* _BRIEF_
Only the lines from the start of the data through the line containing "The height and width of the screenshot is (211, 240)." should be written out, exactly as they are, with both ends included and the pictures left out.

··· DATA SUPPLIED ···

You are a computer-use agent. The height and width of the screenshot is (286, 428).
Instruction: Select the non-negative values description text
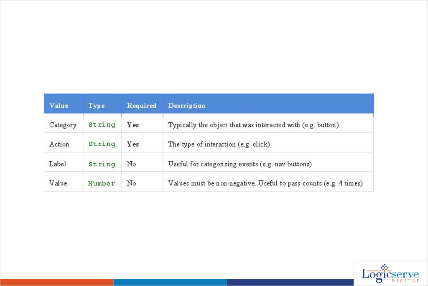tap(265, 183)
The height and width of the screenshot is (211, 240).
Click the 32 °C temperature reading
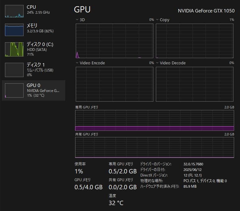tap(116, 203)
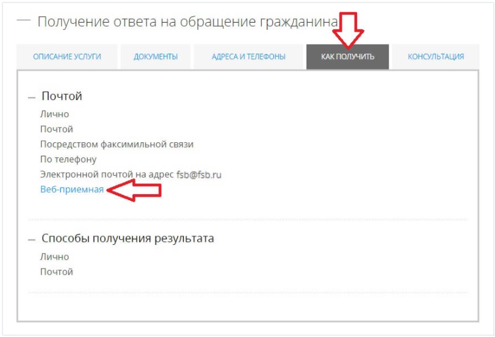Viewport: 495px width, 337px height.
Task: Click the "Способы получения результата" heading
Action: 128,239
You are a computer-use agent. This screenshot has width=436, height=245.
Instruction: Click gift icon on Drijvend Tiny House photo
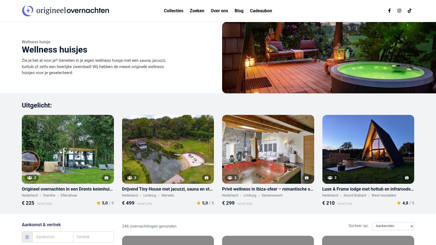click(207, 178)
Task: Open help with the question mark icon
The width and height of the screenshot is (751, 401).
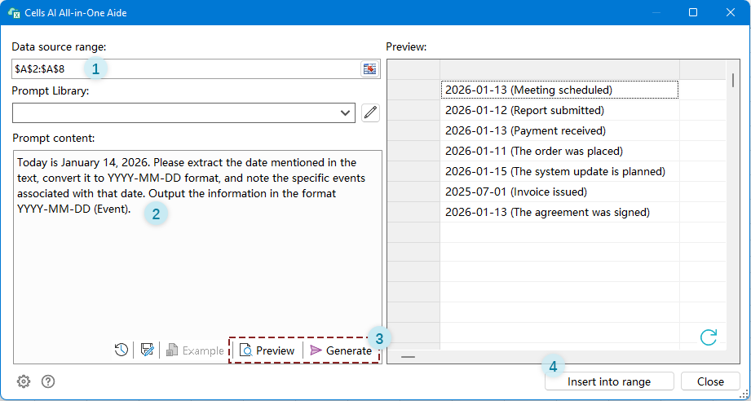Action: pos(48,381)
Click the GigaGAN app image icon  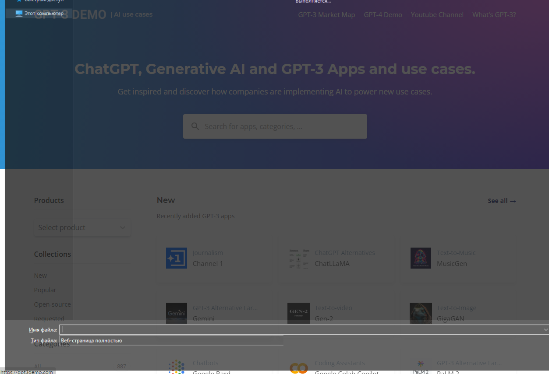[x=421, y=313]
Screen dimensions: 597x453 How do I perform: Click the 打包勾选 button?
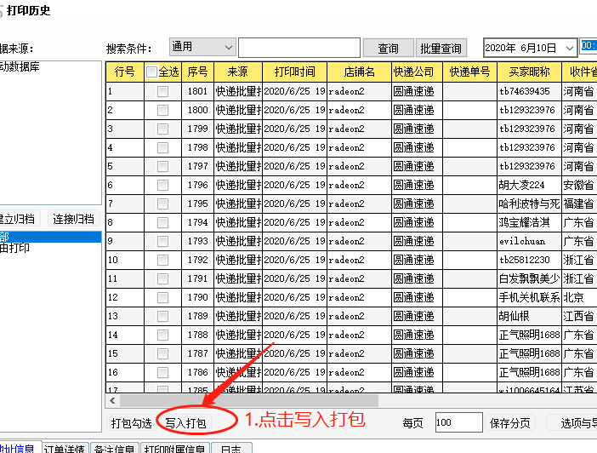(x=131, y=422)
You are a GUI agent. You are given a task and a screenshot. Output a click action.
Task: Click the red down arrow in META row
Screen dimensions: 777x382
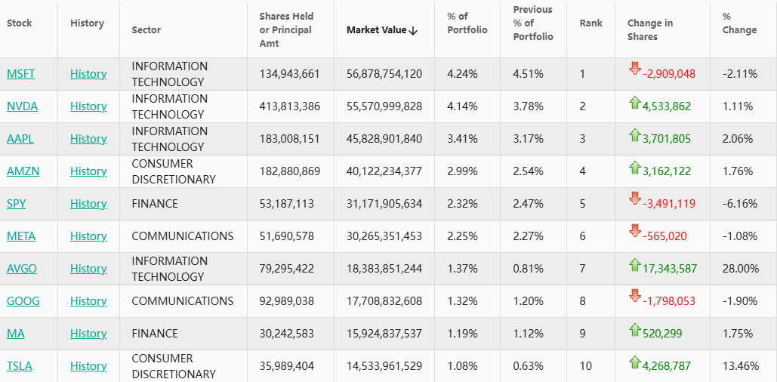[635, 231]
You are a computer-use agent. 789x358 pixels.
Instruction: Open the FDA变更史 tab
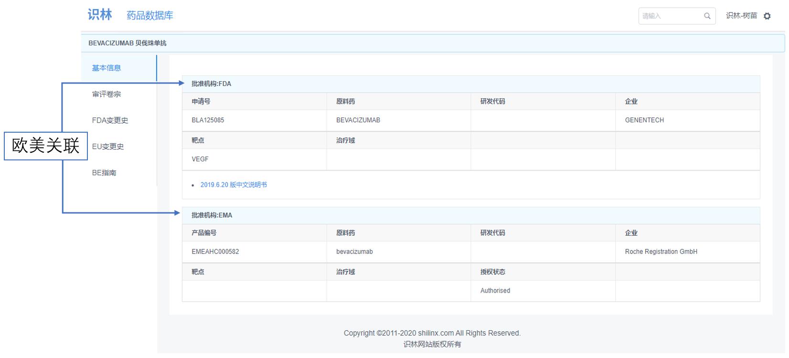point(110,121)
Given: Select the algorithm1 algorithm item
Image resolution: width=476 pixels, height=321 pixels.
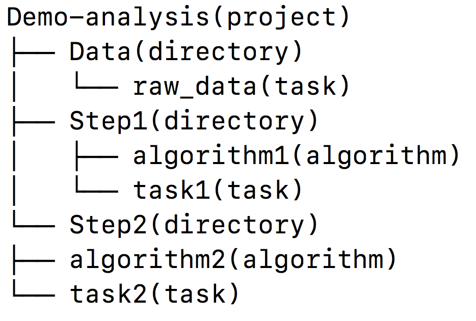Looking at the screenshot, I should pos(211,156).
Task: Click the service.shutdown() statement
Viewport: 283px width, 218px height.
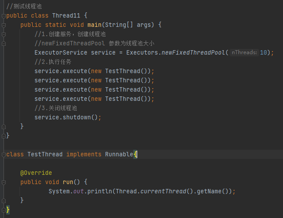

···

* _SOLUTION TO THIS PROBLEM_
You are a computer-use agent. The height and width of the screenshot is (286, 428).
Instruction: Select the non-negative values description text
tap(265, 183)
The height and width of the screenshot is (211, 240).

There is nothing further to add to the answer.